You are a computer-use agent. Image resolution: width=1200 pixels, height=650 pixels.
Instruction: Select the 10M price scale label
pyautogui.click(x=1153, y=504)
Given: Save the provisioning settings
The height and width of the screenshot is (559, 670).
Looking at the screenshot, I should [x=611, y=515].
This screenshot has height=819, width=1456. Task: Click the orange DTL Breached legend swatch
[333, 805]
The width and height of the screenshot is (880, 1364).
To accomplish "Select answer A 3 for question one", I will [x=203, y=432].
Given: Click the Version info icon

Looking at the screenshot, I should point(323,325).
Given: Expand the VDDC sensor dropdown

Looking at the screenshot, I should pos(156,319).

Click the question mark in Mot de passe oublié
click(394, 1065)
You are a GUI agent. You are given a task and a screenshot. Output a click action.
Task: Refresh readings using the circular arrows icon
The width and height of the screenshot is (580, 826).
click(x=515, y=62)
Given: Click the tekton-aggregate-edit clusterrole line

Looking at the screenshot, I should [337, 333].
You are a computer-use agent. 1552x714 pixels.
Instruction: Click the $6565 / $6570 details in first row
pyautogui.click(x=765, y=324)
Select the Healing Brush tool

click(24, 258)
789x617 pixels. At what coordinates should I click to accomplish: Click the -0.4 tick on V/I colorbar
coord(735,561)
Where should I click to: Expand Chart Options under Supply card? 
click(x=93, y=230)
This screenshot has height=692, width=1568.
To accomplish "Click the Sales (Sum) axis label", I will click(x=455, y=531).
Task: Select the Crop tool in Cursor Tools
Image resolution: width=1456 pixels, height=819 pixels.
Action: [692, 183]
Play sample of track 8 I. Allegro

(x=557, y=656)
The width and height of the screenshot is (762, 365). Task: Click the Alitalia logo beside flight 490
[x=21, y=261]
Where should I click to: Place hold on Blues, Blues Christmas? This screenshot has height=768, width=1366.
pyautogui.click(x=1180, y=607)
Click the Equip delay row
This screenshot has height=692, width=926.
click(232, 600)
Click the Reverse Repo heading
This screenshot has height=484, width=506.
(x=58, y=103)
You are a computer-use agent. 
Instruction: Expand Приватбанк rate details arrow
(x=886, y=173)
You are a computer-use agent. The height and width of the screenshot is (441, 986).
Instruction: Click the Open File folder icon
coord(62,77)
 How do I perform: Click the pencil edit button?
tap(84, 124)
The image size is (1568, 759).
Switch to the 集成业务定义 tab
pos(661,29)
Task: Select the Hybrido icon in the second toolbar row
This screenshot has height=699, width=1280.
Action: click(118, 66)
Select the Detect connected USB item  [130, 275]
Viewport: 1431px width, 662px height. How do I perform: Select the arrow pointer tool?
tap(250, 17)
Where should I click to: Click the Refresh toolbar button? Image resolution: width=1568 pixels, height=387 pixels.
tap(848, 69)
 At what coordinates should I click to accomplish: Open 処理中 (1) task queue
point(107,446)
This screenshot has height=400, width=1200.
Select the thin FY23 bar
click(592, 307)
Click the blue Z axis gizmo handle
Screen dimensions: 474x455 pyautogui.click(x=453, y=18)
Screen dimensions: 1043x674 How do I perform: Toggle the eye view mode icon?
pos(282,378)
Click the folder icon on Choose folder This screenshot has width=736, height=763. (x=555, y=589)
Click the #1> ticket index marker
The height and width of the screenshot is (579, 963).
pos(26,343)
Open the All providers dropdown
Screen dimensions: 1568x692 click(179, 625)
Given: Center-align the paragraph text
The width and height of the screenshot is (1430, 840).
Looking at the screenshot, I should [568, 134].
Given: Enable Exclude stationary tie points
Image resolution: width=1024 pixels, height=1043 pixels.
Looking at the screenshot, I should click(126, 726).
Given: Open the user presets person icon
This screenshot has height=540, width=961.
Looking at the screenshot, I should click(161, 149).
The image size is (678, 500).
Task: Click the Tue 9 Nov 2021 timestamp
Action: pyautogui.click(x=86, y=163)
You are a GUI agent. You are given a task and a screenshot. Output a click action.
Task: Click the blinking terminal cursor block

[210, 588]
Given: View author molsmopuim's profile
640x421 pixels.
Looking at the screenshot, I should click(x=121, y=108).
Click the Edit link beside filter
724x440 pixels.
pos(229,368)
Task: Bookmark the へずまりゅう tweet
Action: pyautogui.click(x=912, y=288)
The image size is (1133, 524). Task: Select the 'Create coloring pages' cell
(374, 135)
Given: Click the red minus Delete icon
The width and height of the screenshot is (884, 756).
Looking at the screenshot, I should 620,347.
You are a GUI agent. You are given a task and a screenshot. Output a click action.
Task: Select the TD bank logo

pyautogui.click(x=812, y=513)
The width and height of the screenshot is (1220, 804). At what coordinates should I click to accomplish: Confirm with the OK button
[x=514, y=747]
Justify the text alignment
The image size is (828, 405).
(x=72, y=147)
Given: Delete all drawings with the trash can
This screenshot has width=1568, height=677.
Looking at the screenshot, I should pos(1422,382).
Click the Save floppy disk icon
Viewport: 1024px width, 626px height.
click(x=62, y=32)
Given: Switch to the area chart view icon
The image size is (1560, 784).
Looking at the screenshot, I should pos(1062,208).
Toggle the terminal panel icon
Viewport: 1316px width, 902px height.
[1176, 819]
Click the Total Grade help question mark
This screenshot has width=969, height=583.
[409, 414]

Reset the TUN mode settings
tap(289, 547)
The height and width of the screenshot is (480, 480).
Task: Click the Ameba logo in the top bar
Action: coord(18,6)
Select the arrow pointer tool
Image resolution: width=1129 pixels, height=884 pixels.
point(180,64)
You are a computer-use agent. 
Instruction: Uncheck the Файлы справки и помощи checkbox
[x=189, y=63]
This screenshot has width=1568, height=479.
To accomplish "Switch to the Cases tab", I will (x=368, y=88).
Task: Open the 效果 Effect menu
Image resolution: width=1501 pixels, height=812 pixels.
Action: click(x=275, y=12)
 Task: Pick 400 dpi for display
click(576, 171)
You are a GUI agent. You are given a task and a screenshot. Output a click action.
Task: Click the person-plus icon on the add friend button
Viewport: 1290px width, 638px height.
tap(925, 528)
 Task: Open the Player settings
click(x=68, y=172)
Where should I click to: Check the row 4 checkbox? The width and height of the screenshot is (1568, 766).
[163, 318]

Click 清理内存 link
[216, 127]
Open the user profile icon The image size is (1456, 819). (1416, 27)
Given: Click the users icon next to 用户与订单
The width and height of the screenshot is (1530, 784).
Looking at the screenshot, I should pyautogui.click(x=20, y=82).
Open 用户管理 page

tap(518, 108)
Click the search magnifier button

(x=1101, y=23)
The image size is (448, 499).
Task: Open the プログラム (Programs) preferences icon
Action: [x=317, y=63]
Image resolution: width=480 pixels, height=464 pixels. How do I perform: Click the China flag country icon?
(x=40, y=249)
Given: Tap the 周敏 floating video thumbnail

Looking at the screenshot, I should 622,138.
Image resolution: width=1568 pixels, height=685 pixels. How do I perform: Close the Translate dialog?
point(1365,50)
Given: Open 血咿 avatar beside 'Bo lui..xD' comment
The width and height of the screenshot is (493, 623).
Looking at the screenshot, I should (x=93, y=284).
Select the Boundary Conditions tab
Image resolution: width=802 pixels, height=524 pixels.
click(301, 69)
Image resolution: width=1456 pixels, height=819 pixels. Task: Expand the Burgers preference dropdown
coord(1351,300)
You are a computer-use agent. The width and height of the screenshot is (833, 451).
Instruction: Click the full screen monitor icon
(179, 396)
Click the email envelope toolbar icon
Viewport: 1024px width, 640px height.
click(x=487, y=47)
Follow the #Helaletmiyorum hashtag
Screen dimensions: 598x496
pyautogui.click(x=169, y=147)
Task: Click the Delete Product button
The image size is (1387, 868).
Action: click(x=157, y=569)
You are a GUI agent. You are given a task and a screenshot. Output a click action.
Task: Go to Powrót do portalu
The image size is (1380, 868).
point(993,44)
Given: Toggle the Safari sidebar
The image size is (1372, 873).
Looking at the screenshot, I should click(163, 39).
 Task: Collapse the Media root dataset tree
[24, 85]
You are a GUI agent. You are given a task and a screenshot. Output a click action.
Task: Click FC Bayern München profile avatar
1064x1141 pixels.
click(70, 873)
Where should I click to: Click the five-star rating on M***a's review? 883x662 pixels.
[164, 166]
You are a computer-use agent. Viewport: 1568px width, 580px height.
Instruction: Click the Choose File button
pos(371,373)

^^^^

YOUR GOAL: Please copy the entries word for word, starting with the first line and going on through the line with "(x=58, y=103)", that line included.

TASK RESPONSE:
You are a computer-use agent. Image resolution: width=1200 pixels, height=650 pixels.
Instruction: Select the 10M price scale label
pyautogui.click(x=1153, y=504)
Given: Save the provisioning settings
The height and width of the screenshot is (559, 670).
Looking at the screenshot, I should [x=611, y=515].
This screenshot has height=819, width=1456. Task: Click the orange DTL Breached legend swatch
[333, 805]
The width and height of the screenshot is (880, 1364).
To accomplish "Select answer A 3 for question one", I will [x=203, y=432].
Given: Click the Version info icon

Looking at the screenshot, I should point(323,325).
Given: Expand the VDDC sensor dropdown

Looking at the screenshot, I should pos(156,319).

Click the question mark in Mot de passe oublié
click(394, 1065)
You are a GUI agent. You are given a task and a screenshot. Output a click action.
Task: Refresh readings using the circular arrows icon
The width and height of the screenshot is (580, 826).
click(x=515, y=62)
Given: Click the tekton-aggregate-edit clusterrole line

Looking at the screenshot, I should [337, 333].
You are a computer-use agent. 1552x714 pixels.
Instruction: Click the $6565 / $6570 details in first row
pyautogui.click(x=765, y=324)
Select the Healing Brush tool

click(24, 258)
789x617 pixels. At what coordinates should I click to accomplish: Click the -0.4 tick on V/I colorbar
coord(735,561)
Where should I click to: Expand Chart Options under Supply card? 
click(x=93, y=230)
This screenshot has height=692, width=1568.
To accomplish "Click the Sales (Sum) axis label", I will click(x=455, y=531).
Task: Select the Crop tool in Cursor Tools
Image resolution: width=1456 pixels, height=819 pixels.
Action: [692, 183]
Play sample of track 8 I. Allegro

(x=557, y=656)
The width and height of the screenshot is (762, 365). Task: Click the Alitalia logo beside flight 490
[x=21, y=261]
Where should I click to: Place hold on Blues, Blues Christmas? This screenshot has height=768, width=1366.
pyautogui.click(x=1180, y=607)
Click the Equip delay row
This screenshot has height=692, width=926.
click(232, 600)
Click the Reverse Repo heading
This screenshot has height=484, width=506.
(x=58, y=103)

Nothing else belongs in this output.